DATASET RECORDS:
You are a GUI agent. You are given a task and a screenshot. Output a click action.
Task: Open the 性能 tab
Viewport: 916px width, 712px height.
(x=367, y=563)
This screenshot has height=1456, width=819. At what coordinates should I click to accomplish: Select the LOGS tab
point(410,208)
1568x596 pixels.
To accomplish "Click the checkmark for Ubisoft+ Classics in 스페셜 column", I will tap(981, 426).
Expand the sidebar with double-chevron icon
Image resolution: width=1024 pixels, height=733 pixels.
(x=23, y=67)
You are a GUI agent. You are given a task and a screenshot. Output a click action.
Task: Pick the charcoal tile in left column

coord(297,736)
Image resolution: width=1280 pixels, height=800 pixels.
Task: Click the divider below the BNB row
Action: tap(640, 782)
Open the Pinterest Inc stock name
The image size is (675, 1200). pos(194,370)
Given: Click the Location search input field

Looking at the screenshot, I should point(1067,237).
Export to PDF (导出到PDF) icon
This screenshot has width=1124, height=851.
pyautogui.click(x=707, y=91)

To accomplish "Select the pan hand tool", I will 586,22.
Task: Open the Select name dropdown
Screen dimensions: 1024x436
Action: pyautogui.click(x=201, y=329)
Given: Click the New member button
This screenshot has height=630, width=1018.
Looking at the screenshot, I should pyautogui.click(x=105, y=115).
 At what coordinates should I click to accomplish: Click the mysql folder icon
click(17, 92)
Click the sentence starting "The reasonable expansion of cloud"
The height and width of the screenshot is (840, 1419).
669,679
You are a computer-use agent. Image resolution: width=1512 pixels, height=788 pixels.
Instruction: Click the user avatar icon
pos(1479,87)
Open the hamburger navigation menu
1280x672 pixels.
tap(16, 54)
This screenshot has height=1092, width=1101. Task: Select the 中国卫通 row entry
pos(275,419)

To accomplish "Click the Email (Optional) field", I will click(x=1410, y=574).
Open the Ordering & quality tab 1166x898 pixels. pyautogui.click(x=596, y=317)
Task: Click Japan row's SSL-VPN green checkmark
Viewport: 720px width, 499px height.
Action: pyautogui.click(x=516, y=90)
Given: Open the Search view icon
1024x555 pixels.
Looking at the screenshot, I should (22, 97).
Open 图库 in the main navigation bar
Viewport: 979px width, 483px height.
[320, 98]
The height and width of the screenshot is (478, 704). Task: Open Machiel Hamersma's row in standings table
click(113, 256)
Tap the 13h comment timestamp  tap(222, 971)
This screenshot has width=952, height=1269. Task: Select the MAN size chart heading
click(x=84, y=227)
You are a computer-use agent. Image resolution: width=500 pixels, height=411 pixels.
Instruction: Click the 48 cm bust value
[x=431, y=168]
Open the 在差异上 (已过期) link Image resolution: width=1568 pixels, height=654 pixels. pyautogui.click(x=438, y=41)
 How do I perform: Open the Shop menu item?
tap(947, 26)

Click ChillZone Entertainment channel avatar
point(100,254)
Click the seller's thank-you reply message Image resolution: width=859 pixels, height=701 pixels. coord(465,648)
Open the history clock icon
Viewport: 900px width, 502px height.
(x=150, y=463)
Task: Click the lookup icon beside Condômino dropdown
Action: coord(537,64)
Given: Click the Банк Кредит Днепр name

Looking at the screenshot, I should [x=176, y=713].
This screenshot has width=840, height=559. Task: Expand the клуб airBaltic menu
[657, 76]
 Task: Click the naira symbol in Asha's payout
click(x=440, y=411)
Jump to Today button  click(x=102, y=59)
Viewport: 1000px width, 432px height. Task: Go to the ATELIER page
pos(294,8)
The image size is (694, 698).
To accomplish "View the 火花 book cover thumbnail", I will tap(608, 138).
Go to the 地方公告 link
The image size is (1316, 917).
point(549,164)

YOUR TASK:
Write each line above out exactly.

WORKED SOLUTION:
You are a GUI agent. You are given a task and a screenshot. Output a click action.
Task: Open the 性能 tab
Viewport: 916px width, 712px height.
(x=367, y=563)
This screenshot has height=1456, width=819. At what coordinates should I click to accomplish: Select the LOGS tab
point(410,208)
1568x596 pixels.
To accomplish "Click the checkmark for Ubisoft+ Classics in 스페셜 column", I will tap(981, 426).
Expand the sidebar with double-chevron icon
Image resolution: width=1024 pixels, height=733 pixels.
(x=23, y=67)
You are a GUI agent. You are given a task and a screenshot. Output a click action.
Task: Pick the charcoal tile in left column

coord(297,736)
Image resolution: width=1280 pixels, height=800 pixels.
Task: Click the divider below the BNB row
Action: tap(640, 782)
Open the Pinterest Inc stock name
The image size is (675, 1200). pos(194,370)
Given: Click the Location search input field

Looking at the screenshot, I should point(1067,237).
Export to PDF (导出到PDF) icon
This screenshot has width=1124, height=851.
pyautogui.click(x=707, y=91)

To accomplish "Select the pan hand tool", I will 586,22.
Task: Open the Select name dropdown
Screen dimensions: 1024x436
Action: pyautogui.click(x=201, y=329)
Given: Click the New member button
This screenshot has height=630, width=1018.
Looking at the screenshot, I should pyautogui.click(x=105, y=115).
 At what coordinates should I click to accomplish: Click the mysql folder icon
click(17, 92)
Click the sentence starting "The reasonable expansion of cloud"
The height and width of the screenshot is (840, 1419).
669,679
You are a computer-use agent. Image resolution: width=1512 pixels, height=788 pixels.
Instruction: Click the user avatar icon
pos(1479,87)
Open the hamburger navigation menu
1280x672 pixels.
tap(16, 54)
This screenshot has height=1092, width=1101. Task: Select the 中国卫通 row entry
pos(275,419)

To accomplish "Click the Email (Optional) field", I will click(x=1410, y=574).
Open the Ordering & quality tab 1166x898 pixels. pyautogui.click(x=596, y=317)
Task: Click Japan row's SSL-VPN green checkmark
Viewport: 720px width, 499px height.
Action: pyautogui.click(x=516, y=90)
Given: Open the Search view icon
1024x555 pixels.
Looking at the screenshot, I should (22, 97).
Open 图库 in the main navigation bar
Viewport: 979px width, 483px height.
[320, 98]
The height and width of the screenshot is (478, 704). Task: Open Machiel Hamersma's row in standings table
click(113, 256)
Tap the 13h comment timestamp  tap(222, 971)
This screenshot has width=952, height=1269. Task: Select the MAN size chart heading
click(x=84, y=227)
You are a computer-use agent. Image resolution: width=500 pixels, height=411 pixels.
Instruction: Click the 48 cm bust value
[x=431, y=168]
Open the 在差异上 (已过期) link Image resolution: width=1568 pixels, height=654 pixels. pyautogui.click(x=438, y=41)
 How do I perform: Open the Shop menu item?
tap(947, 26)

Click ChillZone Entertainment channel avatar
point(100,254)
Click the seller's thank-you reply message Image resolution: width=859 pixels, height=701 pixels. coord(465,648)
Open the history clock icon
Viewport: 900px width, 502px height.
(x=150, y=463)
Task: Click the lookup icon beside Condômino dropdown
Action: coord(537,64)
Given: Click the Банк Кредит Днепр name

Looking at the screenshot, I should [x=176, y=713].
This screenshot has width=840, height=559. Task: Expand the клуб airBaltic menu
[657, 76]
 Task: Click the naira symbol in Asha's payout
click(x=440, y=411)
Jump to Today button  click(x=102, y=59)
Viewport: 1000px width, 432px height. Task: Go to the ATELIER page
pos(294,8)
The image size is (694, 698).
To accomplish "View the 火花 book cover thumbnail", I will tap(608, 138).
Go to the 地方公告 link
The image size is (1316, 917).
point(549,164)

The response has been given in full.